### [EXERCISE INSTRUCTIONS]
Can you copy out the data exactly? Leave the images out.

*** DATA FOR ANALYSIS ***

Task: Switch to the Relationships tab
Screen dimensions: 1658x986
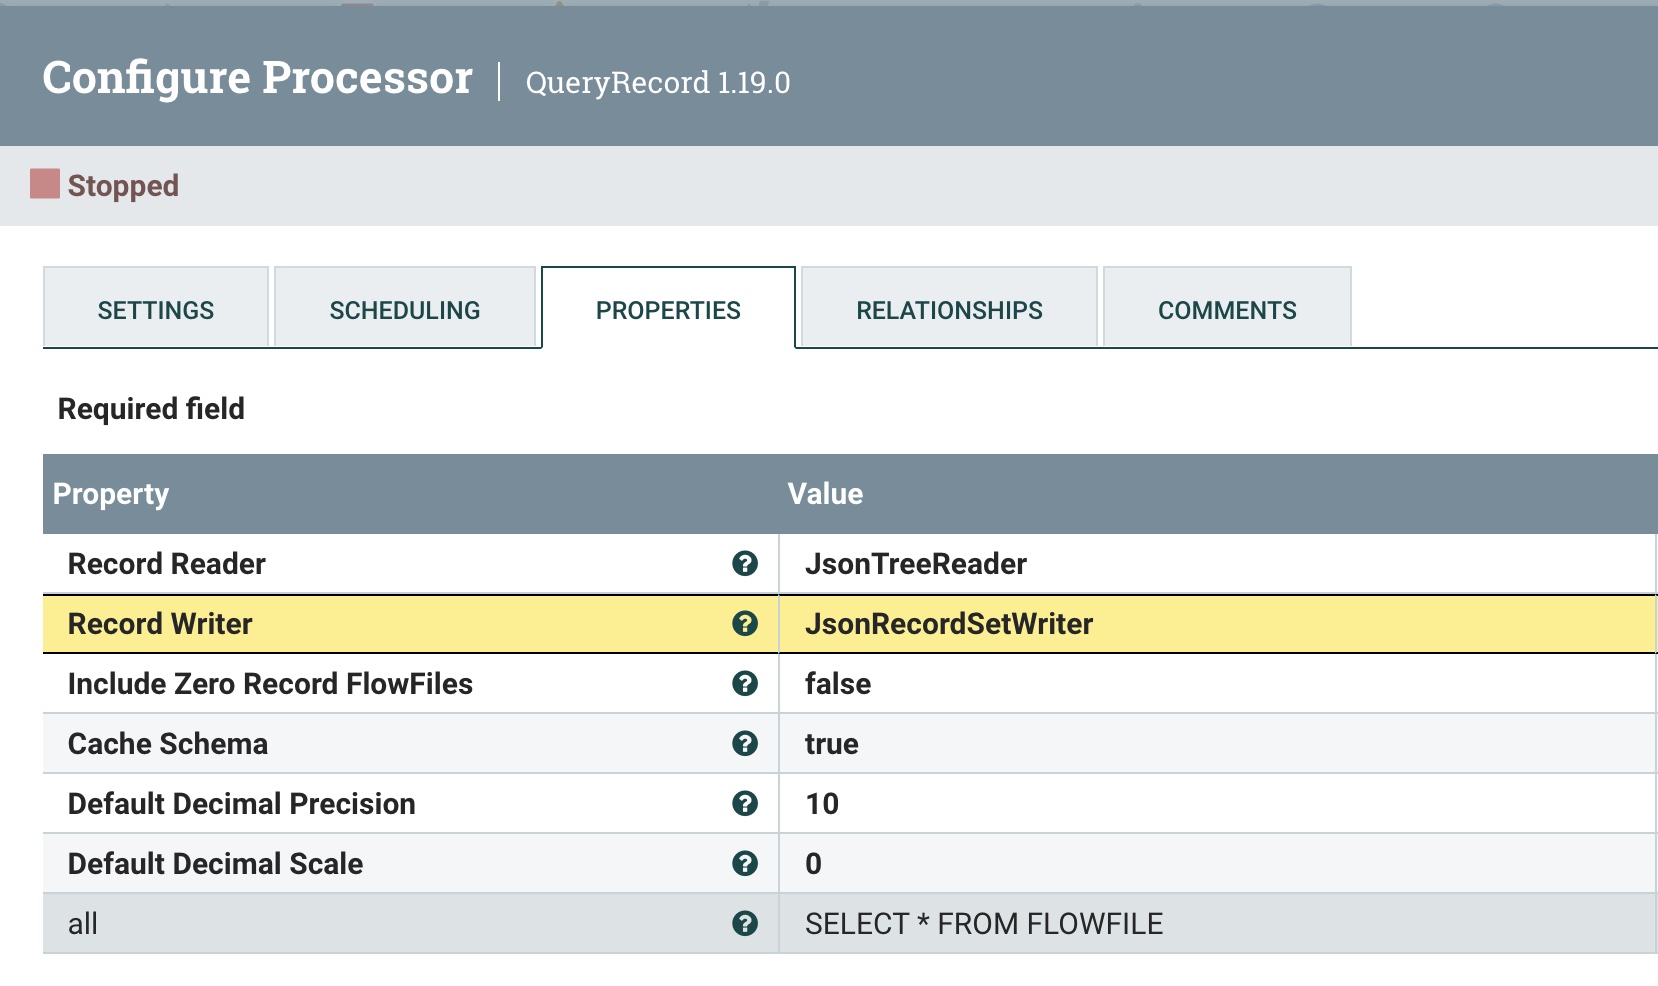Action: [948, 308]
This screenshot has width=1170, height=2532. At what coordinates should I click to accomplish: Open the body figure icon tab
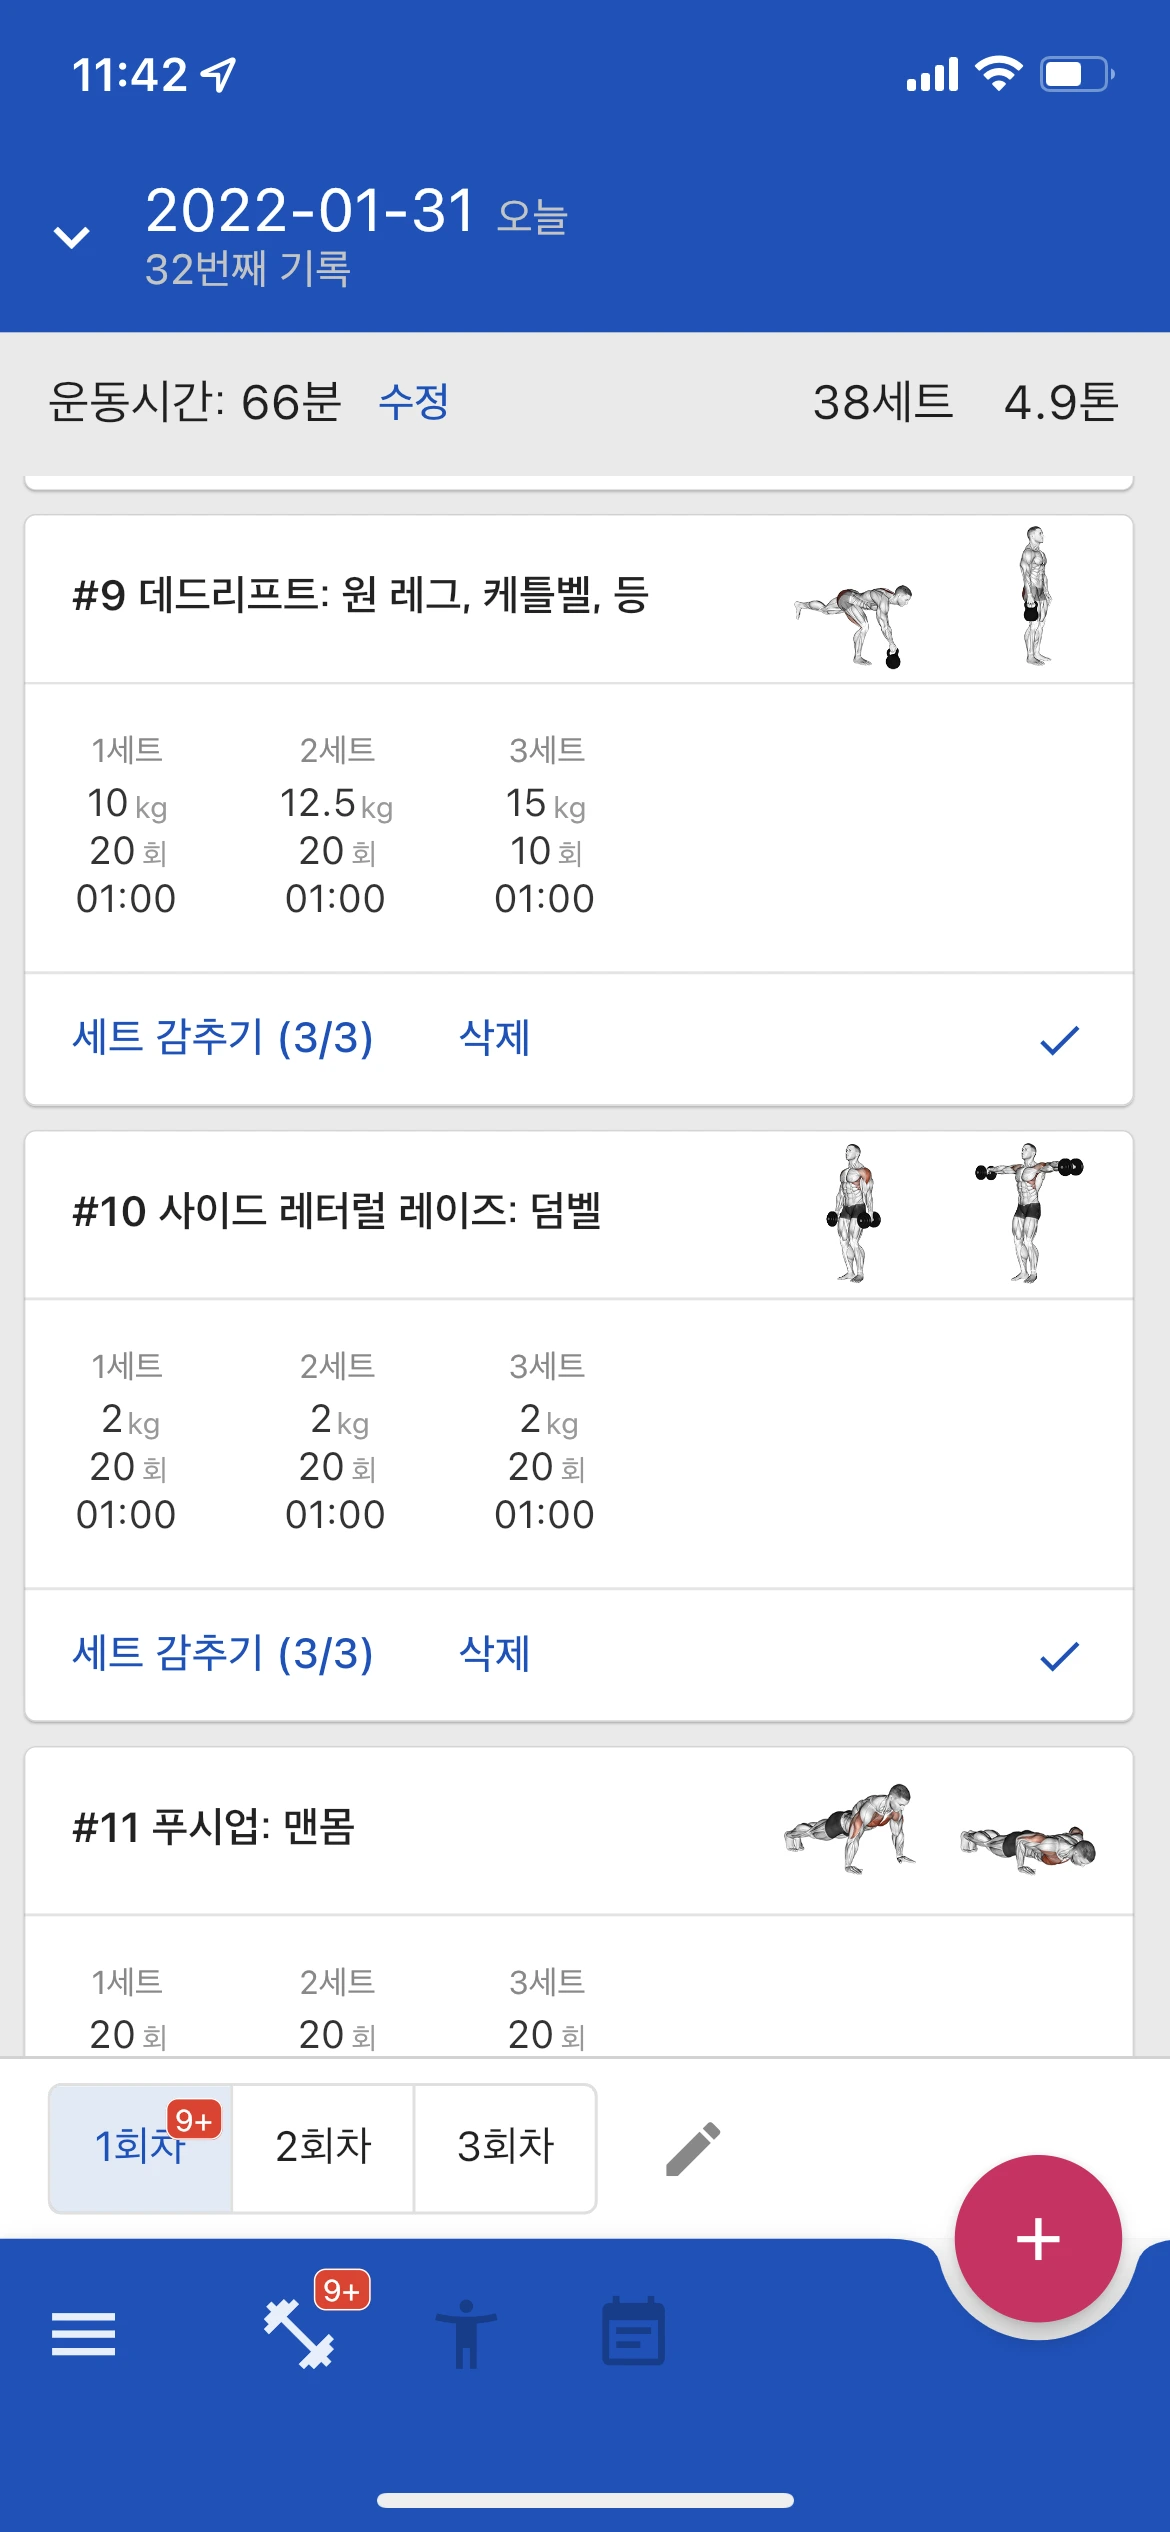[466, 2334]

***

### [ANSWER AREA]
Task: Switch to the Relationships tab
Screen dimensions: 1658x986
Action: [948, 308]
This screenshot has width=1170, height=2532. At what coordinates should I click to accomplish: Open the body figure icon tab
[466, 2334]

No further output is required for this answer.